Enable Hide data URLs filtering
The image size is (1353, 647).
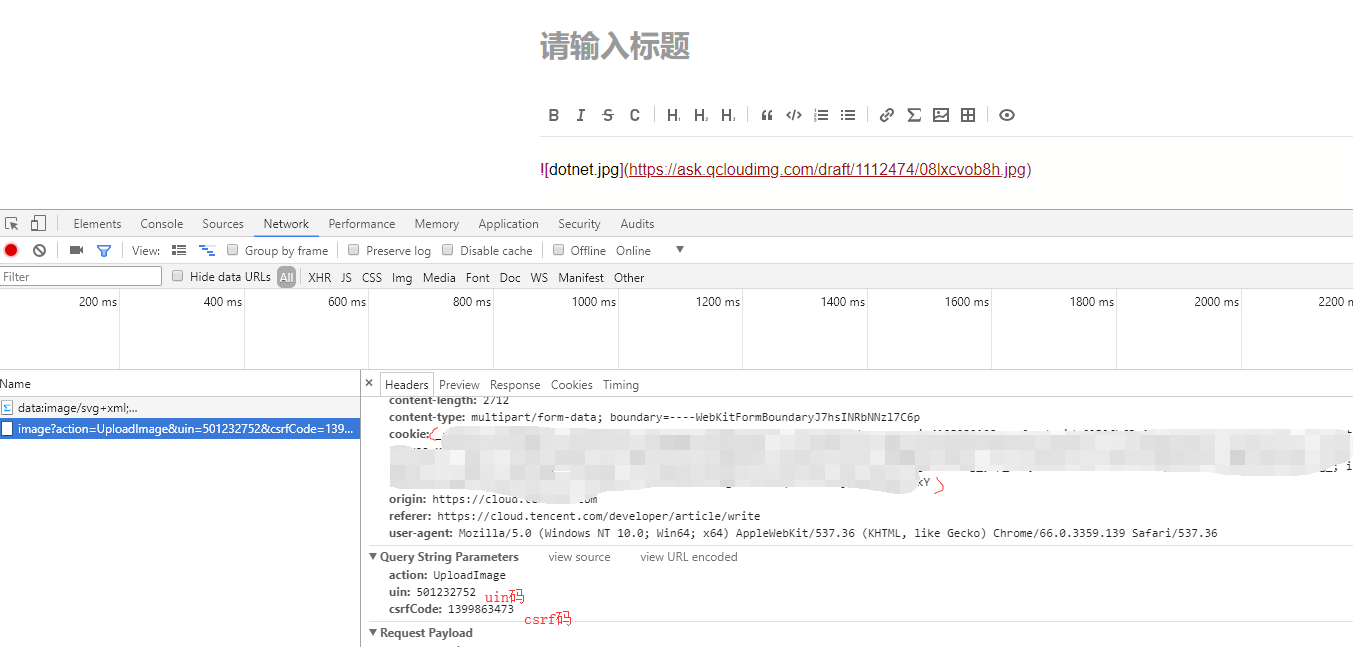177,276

...

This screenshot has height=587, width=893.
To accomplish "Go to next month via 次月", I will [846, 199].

■ **EXERCISE DIRECTIONS**: Switch "next month" to "following month" in the stretch of the data from the line containing "This screenshot has height=587, width=893." through the line containing "will [846, 199].". Give back only those lines, with everything else unchanged.

■ **COMPLETE ANSWER**:
This screenshot has height=587, width=893.
To accomplish "Go to following month via 次月", I will [846, 199].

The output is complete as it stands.